Ingredients

  • 2 tablespoons pine nuts
  • 1 ¾ cups chicken broth or vegetable broth
  • 1 box (10 ounces) plain quick-cooking couscous
  • 2 tablespoons fresh lemon juice
  • 1/3 cup extra virgin olive oil
  • ½ teaspoon salt
  • 1/8 teaspoon ground black pepper
  • 2 medium tomatoes, cored, seeded, and chopped
  • 1 cucumber, peeled, seeded, and chopped
  • ¾ cup chickpeas (cooked or canned and drained)
  • ½ cup crumbled feta cheese
  • ¼ cup coarsely chopped pitted Kalamata olives
  • ¼ cup chopped fresh parsley
  • ¼ cup finely chopped red onion

Directions

1. Toast the pine nuts in a dry saucepan over medium heat until light brown and fragrant, 3 to 4 minutes, shaking pan now and then.
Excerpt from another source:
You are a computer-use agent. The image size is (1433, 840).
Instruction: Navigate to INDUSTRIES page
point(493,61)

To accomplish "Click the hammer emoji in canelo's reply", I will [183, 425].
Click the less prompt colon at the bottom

Remove and set aside.

2. Add the broth to the pan and bring to a boil. Stir in the couscous, cover, and remove from the heat. Let stand for 5 minutes, or until the liquid is absorbed. Fluff with a fork.

3. Put the lemon juice in a large serving bowl. Gradually whisk in the oil in a slow steady stream until it is incorporated and slightly thickened. Whisk in the salt and pepper.

4. Stir in the remaining ingredients. Serve immediately or refrigerate for up to 4 days.


TIP: To quickly seed a tomato, cut it in half crosswise, then dig out the seeds and gel from each half with the tip of your knife.